Rafał Dutkiewicz przypomina nieco byłego prezydenta Gruzji Michaiła Saakaszwili. Opalenizna, dobrze skrojone garnitury i podzielana przez europejskich polityków i inwestorów opinia reformatora i innowatora łączą tych dwóch polityków. Obaj lubią błyszczeć w mediach i pozować do zdjęć. Kiedy jednak przychodzi co do czego, wychodzi z obu wschodnioeuropejska materia z której są ulepieni. Autorytarne skłonności, budowanie wokół siebie dworu i niejasne procedury to w działaniach obu polityków norma.

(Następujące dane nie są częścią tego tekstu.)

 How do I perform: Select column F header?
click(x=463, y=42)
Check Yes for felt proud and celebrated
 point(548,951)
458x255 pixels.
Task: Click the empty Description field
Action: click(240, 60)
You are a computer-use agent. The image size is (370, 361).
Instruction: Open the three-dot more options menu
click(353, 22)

Ostatnie wybory na prezydenta Wrocławia Dutkiewicz wygrał ledwo ledwo i to z kandydatką Prawa i Sprawiedliwości. Jak dalece musieli być zirytowani wrocławianie, żeby głosować na kandydatkę tej partii. Stolica Dolnego Śląska to dawny bastion Unii Wolności, a potem Platformy Obywatelskiej, od zawsze miasto z europejskimi ambicjami, pragnące sprawiać wrażenie różnorodnej i nowoczesnej metropolii. Mam nadzieję, że Mirosława Stachowiak-Różecka nie oszukuje się jakoś bardzo, że to jej prywatne osiągi czy partyjny szyld dały jej drugą turę w wyborach prezydenckich. Mało znana, szeregowa radna wyciągnęła jednak rękę do aktywistów miejskich i skonfliktowanych z prezydenckim „dworem” polityków opozycji. Spotkała się z ludźmi, zbierała podpisy pod referendum o odwołanie Dutkiewicza i sygnalizowała chęć słuchania ludzi. Chęć obcą do tej pory ekipie przekonanego o swojej nieomylności prezydenta.

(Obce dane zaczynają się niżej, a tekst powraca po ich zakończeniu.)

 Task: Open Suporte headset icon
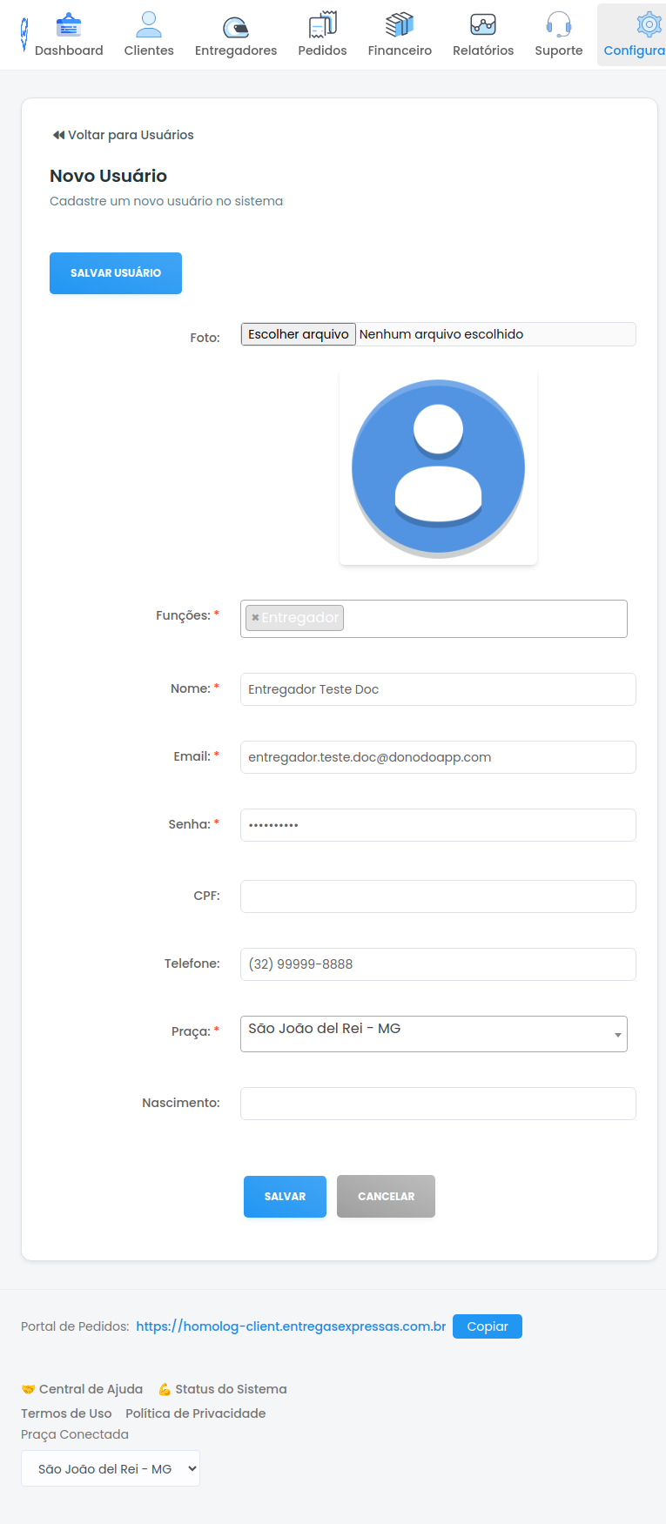point(558,25)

Zdawało się, że Prezydent Wrocławia i jego zespół wyciągnęli wnioski z przebiegu kampanii wyborczej. Pod hasłem „Bliżej” i z nową ekipą PR-owców chcieli pokazać, jak bardzo ważne jest dla magistratu słuchanie zwykłych wrocławian. Laboratoria partycypacji, konsultacje społeczne czy nowy język, jakim władza przemawiała do „ludu” sprawiały wrażenie, że mamy do czynienia we Wrocławiu z nową jakością zarządzania. Kompletnym fiaskiem idei laboratorium partycypacji okazał się jednak sposób wyboru operatora  kamienicy na Wyspie Słodowej. Po prawie dwóch latach od rozpoczęcia rozmów z aktywistami, którzy chcieli przejąć budynek i powołać w nim samofinansujące się centrum społeczne, sprawa wróciła do punktu wyjścia. Ostatnia duża publiczna przestrzeń w centrum Wrocławia jest ciągle zagrożona.

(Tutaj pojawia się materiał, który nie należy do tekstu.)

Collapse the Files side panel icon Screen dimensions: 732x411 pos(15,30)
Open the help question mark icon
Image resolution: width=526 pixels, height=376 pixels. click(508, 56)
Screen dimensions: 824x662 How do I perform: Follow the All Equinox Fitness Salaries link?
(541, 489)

Zastosowane kryteria oceny zgłoszonych pomysłów na działania w kamienicy wzbudziły wiele kontrowersji wśród zaangażowanych w ich proces aktywistów. Ich zdaniem w składzie komisji konkursowej zasiadły osoby wybiórczo zorientowane w procesie, a także takie, wobec których ujawniono konflikt interesów. Ostatecznie żadna z propozycji zarządzania kamienicą na Wyspie nie uzyskała aprobaty władz. Trudno oprzeć się wrażeniu, że powtarza się zjawisko, które mieszkańcy Wrocławia dobrze już znają: gra magistratu na czas i próba zniechęcenia aktywistów, by ostatecznie teren zwolnić „pod inwestycje”.

Ekipa prezydenta nie chce wypuścić ze swoich rąk ani odrobiny władzy, nie ufa obywatelom i uważa, że „wie lepiej”. Ostatecznie Saakaszwili musiał ratować się ucieczką z Gruzji i obecnie zajmuje się „reformami” w ukraińskim okręgu odeskim już jako obywatel tego państwa. Dutkiewiczowi wróżę dużo lżejszą emeryturę. Miejska spółka czy wygodny fotel senatora, będą pewnie zwieńczeniem slalomu między oskarżeniami, procesami i niejasnościami, które znaczyły i znaczą karierę tego polityka. Partycypacja w jego wykonaniu okazała się głównie utylitarnie użytym hasłem. Hasłem, które przyniosło mu po raz kolejny fotel Prezydenta Wrocławia, ale nie dała miastu nowej jakości zarządzania najważniejszymi dla jego działania procesami. Sprawa Słodowej pokazuje to jak w soczewce.

Komentarze

Redakcja nie zgadza się na żadne komentarze zawierające nienawistne treści. Jeśli zauważysz takie treści, powiadom nas o tym.
  1. Ten pan może nie mieć tak dobrze, bo PO dołuje w sondażach i jeśli PiS zdoła „dorżnąć watahę”, to stracą synekury. A dzięki działaniom KOD PiS może wygrać kolejne wybory znacznie większą przewagą. No i dochodzą jeszcze własne – lokalne zasługi pana prezydenta.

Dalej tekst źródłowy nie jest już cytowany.